RECORDS PROVIDED:

- - -

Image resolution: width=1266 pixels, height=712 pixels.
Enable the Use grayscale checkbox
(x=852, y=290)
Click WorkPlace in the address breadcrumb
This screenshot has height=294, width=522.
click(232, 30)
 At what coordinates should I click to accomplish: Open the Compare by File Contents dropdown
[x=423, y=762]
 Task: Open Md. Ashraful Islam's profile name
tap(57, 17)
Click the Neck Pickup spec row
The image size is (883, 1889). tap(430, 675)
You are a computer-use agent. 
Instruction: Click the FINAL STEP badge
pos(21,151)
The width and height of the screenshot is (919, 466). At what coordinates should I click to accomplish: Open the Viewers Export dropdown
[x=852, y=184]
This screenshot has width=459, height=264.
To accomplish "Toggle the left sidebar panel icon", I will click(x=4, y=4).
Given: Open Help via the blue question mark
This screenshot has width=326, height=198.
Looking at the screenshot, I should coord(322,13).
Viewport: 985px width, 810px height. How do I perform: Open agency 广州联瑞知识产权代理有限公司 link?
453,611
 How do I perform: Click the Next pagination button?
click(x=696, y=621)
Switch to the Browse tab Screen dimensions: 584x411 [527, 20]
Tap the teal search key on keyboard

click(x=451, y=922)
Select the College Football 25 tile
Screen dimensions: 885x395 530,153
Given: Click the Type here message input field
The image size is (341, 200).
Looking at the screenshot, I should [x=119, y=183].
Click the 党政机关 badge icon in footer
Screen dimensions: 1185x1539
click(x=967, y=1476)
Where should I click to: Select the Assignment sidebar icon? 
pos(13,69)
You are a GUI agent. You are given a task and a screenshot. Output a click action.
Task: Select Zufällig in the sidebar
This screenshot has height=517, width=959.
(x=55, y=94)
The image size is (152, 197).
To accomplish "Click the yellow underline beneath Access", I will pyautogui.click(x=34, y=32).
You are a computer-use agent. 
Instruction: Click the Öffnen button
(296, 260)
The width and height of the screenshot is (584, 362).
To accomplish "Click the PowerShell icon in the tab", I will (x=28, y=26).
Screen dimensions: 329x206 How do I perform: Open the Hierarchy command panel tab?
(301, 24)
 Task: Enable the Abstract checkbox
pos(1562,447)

- - -

WORK ORDER:
Supply the entire listing above again, word for word.

EXERCISE OUTPUT:
Image resolution: width=1266 pixels, height=712 pixels.
Enable the Use grayscale checkbox
(x=852, y=290)
Click WorkPlace in the address breadcrumb
This screenshot has height=294, width=522.
click(232, 30)
 At what coordinates should I click to accomplish: Open the Compare by File Contents dropdown
[x=423, y=762]
 Task: Open Md. Ashraful Islam's profile name
tap(57, 17)
Click the Neck Pickup spec row
The image size is (883, 1889). tap(430, 675)
You are a computer-use agent. 
Instruction: Click the FINAL STEP badge
pos(21,151)
The width and height of the screenshot is (919, 466). At what coordinates should I click to accomplish: Open the Viewers Export dropdown
[x=852, y=184]
This screenshot has width=459, height=264.
To accomplish "Toggle the left sidebar panel icon", I will click(x=4, y=4).
Given: Open Help via the blue question mark
This screenshot has width=326, height=198.
Looking at the screenshot, I should coord(322,13).
Viewport: 985px width, 810px height. How do I perform: Open agency 广州联瑞知识产权代理有限公司 link?
453,611
 How do I perform: Click the Next pagination button?
click(x=696, y=621)
Switch to the Browse tab Screen dimensions: 584x411 [527, 20]
Tap the teal search key on keyboard

click(x=451, y=922)
Select the College Football 25 tile
Screen dimensions: 885x395 530,153
Given: Click the Type here message input field
The image size is (341, 200).
Looking at the screenshot, I should [x=119, y=183].
Click the 党政机关 badge icon in footer
Screen dimensions: 1185x1539
click(x=967, y=1476)
Where should I click to: Select the Assignment sidebar icon? 
pos(13,69)
You are a GUI agent. You are given a task and a screenshot. Output a click action.
Task: Select Zufällig in the sidebar
This screenshot has height=517, width=959.
(x=55, y=94)
The image size is (152, 197).
To accomplish "Click the yellow underline beneath Access", I will pyautogui.click(x=34, y=32).
You are a computer-use agent. 
Instruction: Click the Öffnen button
(296, 260)
The width and height of the screenshot is (584, 362).
To accomplish "Click the PowerShell icon in the tab", I will (x=28, y=26).
Screen dimensions: 329x206 How do I perform: Open the Hierarchy command panel tab?
(301, 24)
 Task: Enable the Abstract checkbox
pos(1562,447)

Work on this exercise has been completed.